Generates a dot plot after CellPhoneDB analysis via specifying the query celltypes and genes. The difference compared to the original cellphonedb plot is that this is totally customizable!
The plotting is largely determined by the format of the meta file provided to CellPhoneDB analysis.
For the split.by option to work, the annotation in the meta file must be defined in the following format:
{split.by}_{idents}
so to set up an example vector, it would be something like:
annotation <- paste0(kidneyimmune$Experiment, '_', kidneyimmune$celltype)
To run, you will need to load in the means.txt and pvals.txt from the analysis. If you are using results from cellphonedb version 3, the pvalues.txt is relevant_interactions.txt and also add version3 = TRUE into all the functions below.
# pvals <- read.delim("pvalues.txt", check.names = FALSE)
# means <- read.delim("means.txt", check.names = FALSE)
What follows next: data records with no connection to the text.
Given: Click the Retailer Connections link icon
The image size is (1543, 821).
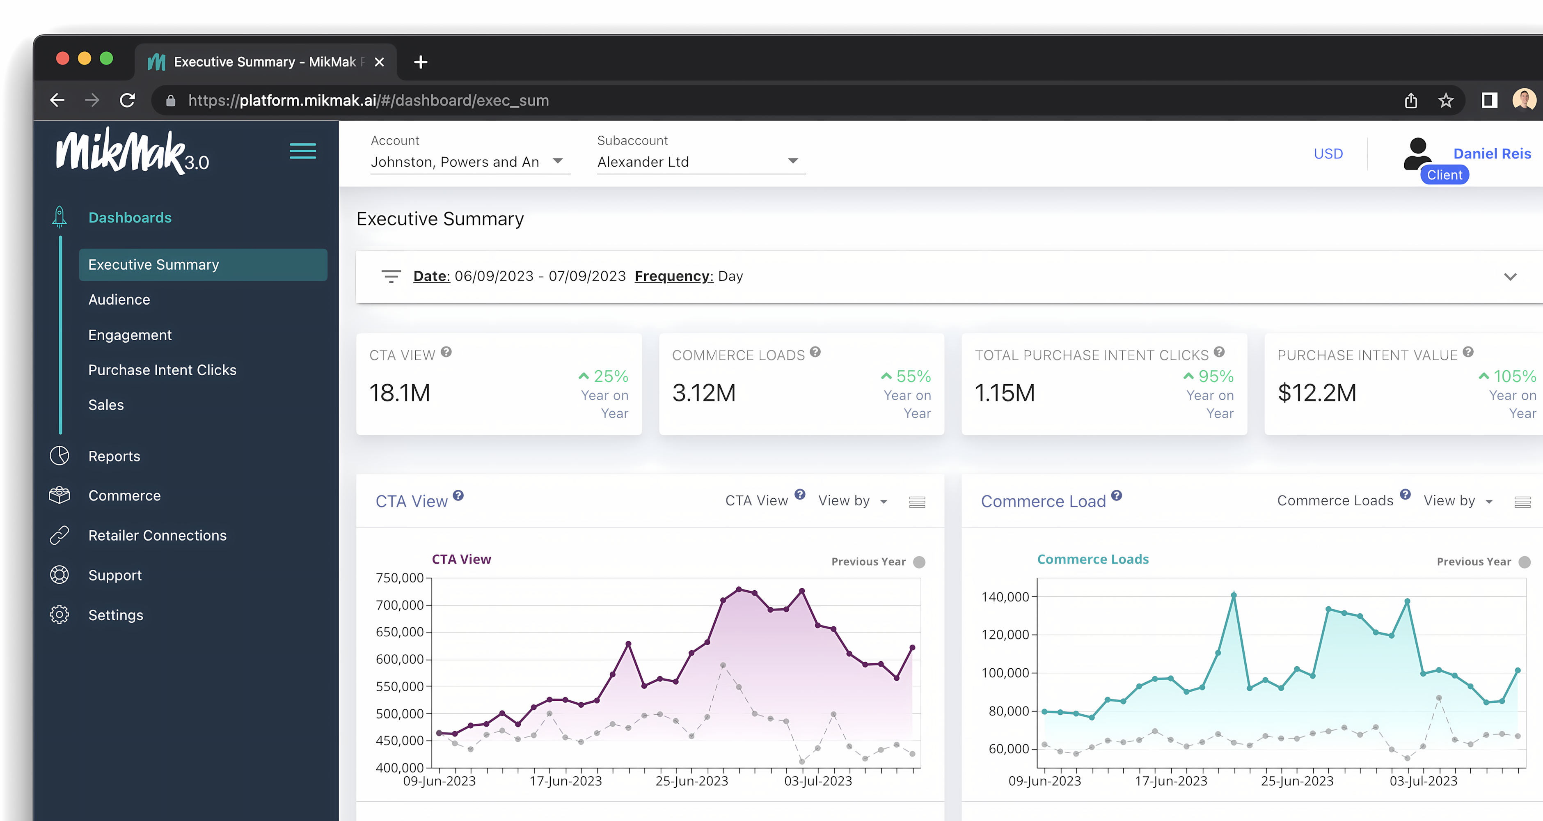Looking at the screenshot, I should tap(59, 535).
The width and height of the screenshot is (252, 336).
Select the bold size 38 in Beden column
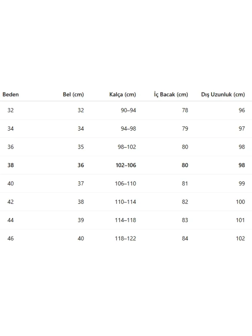click(11, 165)
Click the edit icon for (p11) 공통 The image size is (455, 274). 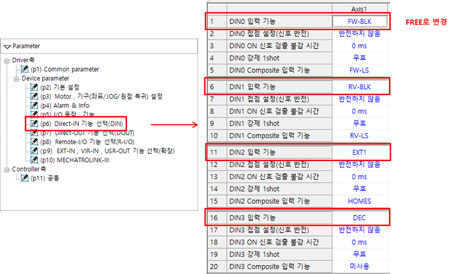[x=25, y=178]
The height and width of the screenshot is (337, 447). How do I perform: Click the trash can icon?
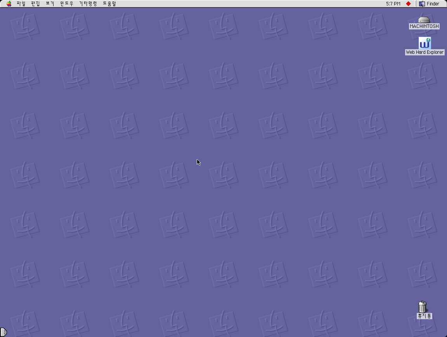(423, 306)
# I've provided an example dataset
data(cpdb_output)
plot_cpdb(cell_type1 = 'B cell', cell_type2 = 'CD4T cell', scdata = kidneyimmune,
idents = 'celltype', # column name where the cell ids are located in the metadata
split.by = 'Experiment', # column name where the grouping column is. Optional.
means = means, pvals = pvals,
genes = c("XCR1", "CXCL10", "CCL5")) +
small_axis(fontsize = 3) + small_grid() + small_guide() + small_legend(fontsize = 2) # some helper functions included in ktplots to help with the plotting
plot_cpdb(cell_type1 = 'B cell', cell_type2 = 'CD4T cell', scdata = kidneyimmune,
idents = 'celltype', means = means, pvals = pvals, split.by = 'Experiment',
gene.family = 'chemokines') + small_guide() + small_axis() + small_legend(keysize=.5)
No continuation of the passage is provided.